# [THE TASK]
Scan the records for the string "agent" and copy every line that holds it.

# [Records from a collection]
■ ■ ■

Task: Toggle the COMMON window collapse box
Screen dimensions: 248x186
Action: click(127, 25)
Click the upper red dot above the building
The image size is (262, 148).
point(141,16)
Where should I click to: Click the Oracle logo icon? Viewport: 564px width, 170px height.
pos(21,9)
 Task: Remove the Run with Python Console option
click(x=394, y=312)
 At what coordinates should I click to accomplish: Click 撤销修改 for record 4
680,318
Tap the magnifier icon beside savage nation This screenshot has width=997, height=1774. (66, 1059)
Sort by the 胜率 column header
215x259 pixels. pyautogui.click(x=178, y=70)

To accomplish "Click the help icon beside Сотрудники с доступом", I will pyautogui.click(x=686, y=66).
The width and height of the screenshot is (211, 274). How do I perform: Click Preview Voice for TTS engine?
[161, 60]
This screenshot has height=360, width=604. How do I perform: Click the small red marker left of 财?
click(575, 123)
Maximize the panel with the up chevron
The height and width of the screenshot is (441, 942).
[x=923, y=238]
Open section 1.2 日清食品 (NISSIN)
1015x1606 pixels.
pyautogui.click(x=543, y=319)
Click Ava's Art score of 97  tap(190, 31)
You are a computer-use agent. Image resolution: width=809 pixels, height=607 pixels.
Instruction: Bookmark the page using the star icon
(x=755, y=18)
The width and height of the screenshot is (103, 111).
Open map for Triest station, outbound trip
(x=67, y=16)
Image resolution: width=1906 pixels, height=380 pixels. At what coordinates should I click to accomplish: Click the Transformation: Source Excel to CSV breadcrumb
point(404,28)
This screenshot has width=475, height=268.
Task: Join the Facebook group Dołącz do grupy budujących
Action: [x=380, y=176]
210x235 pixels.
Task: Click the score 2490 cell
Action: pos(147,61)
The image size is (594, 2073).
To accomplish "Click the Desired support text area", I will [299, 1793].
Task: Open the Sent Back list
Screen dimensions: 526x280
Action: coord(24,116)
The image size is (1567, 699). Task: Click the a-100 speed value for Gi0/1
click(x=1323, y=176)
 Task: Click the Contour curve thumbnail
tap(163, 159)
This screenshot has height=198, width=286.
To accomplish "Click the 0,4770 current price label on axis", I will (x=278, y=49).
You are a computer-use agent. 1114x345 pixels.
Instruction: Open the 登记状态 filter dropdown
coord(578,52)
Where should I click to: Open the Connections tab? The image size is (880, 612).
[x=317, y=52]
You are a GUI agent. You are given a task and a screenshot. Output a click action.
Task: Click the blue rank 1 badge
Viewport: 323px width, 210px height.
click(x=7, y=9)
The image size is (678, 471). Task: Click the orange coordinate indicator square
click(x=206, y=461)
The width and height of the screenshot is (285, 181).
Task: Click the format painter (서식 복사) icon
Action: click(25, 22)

■ ■ ■

# [EXERCISE OUTPUT]
You are a computer-use agent. Image resolution: width=809 pixels, height=607 pixels.
You are a computer-use agent. 1114x345 pixels.
You are a GUI agent. You are given a task and a screenshot. Output a click action.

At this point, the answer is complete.